• **Aim of the exercise**
Only one span of the listing below should come back. It runs from the line with "Task: Select green" through the line with "Screen dimensions: 675x380", and each of its lines must be reproduced exactly.

• **Data supplied**
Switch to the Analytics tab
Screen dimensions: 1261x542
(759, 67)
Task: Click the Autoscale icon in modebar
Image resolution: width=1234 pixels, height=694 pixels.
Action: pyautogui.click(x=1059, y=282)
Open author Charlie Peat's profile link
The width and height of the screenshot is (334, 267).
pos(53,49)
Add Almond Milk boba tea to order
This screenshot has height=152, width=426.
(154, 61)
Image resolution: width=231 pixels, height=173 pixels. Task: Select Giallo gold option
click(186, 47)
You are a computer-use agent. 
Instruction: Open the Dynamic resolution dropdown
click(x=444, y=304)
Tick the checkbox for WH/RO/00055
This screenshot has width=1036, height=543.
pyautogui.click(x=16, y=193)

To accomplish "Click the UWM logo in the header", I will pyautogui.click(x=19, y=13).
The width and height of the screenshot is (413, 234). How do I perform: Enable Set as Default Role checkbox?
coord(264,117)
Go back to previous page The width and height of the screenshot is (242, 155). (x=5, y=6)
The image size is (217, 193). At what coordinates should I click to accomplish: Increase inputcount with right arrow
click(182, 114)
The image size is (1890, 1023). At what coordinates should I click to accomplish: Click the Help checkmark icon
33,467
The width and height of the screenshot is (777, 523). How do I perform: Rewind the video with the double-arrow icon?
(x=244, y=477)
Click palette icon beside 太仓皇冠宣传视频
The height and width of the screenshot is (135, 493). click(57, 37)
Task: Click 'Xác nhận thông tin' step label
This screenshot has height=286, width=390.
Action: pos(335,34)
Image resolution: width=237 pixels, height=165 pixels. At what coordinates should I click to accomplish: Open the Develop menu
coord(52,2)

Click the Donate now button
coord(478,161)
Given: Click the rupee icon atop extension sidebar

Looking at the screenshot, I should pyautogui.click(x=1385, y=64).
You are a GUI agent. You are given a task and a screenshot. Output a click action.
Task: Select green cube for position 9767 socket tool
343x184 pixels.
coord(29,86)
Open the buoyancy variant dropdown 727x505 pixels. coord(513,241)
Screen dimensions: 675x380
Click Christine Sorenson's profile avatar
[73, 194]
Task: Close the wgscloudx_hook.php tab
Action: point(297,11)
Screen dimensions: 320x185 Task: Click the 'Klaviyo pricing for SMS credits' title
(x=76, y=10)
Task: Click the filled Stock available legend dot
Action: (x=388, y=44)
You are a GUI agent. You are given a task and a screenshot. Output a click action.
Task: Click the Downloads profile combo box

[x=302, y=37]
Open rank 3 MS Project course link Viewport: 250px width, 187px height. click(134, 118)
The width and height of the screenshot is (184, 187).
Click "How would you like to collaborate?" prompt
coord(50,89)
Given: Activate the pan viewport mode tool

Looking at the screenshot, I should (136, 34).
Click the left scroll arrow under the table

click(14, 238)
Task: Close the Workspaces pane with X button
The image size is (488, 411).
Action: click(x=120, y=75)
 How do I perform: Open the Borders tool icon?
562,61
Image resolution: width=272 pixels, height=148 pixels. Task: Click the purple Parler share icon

• **Result for this task**
Task: Select green cube for position 9767 socket tool
343x184 pixels.
coord(29,86)
Open the buoyancy variant dropdown 727x505 pixels. coord(513,241)
Screen dimensions: 675x380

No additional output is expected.